He said, "It's a shameful week for democracy in Europe. Let's hope this also will be a rallying cry for anti-fascists throughout the EU to work harder together to stop the pan-European far right."
He said, "There are pan-European alliances of political parties from the centre right Christian Democrats through to the Greens, including the Party of European Socialists which includes the British Labour Party as a member, and we all respect one another's differences and work together.
"I hope that none of the other parties work with this alliance of racists and neo-fascists.
"Two BNP MEPs were elected at the last European elections in 2009 and they are now in a close alliance with the Front National in France, who may achieve success in the French presidential elections in the summer, and Jobbik which has been a government coalition partner in Hungary.

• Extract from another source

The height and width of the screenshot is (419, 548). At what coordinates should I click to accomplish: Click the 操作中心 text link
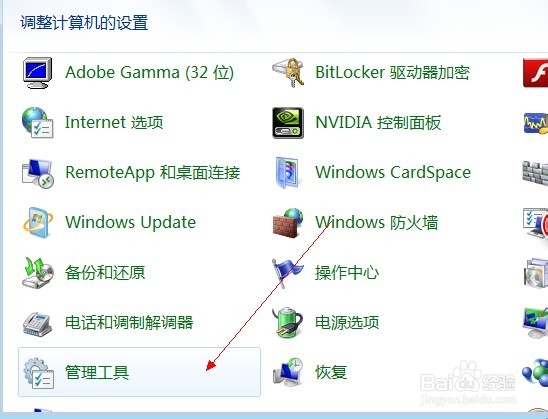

"There are very strict rules about how this political funding can be spent. These include respect for democracy and human rights. We will keep a very close eye to make sure this new grouping stick to the rules.
"This is why we believe this decision is wrong, and we will closely monitor how this neo-fascist grouping spends their money," Moraes said.
The BNP failed to form an alliance of far right MEPs in parliament, but it was decided by the institution that this did not preclude them from forming a pan-European political party.
Further comment came from Edward McMillan-Scott, a vice president of parliament, who said the establishment of the new group gave "cause for real concern".
The UK ALDE deputy added, "I have been tracking the rise of the far right for a few years and in the last European elections we saw the rise of far right parties in ten of member states.
"The formation of this new group is further proof that these groups have been collaborating since that time and will present a joint platform at the next elections in 2014."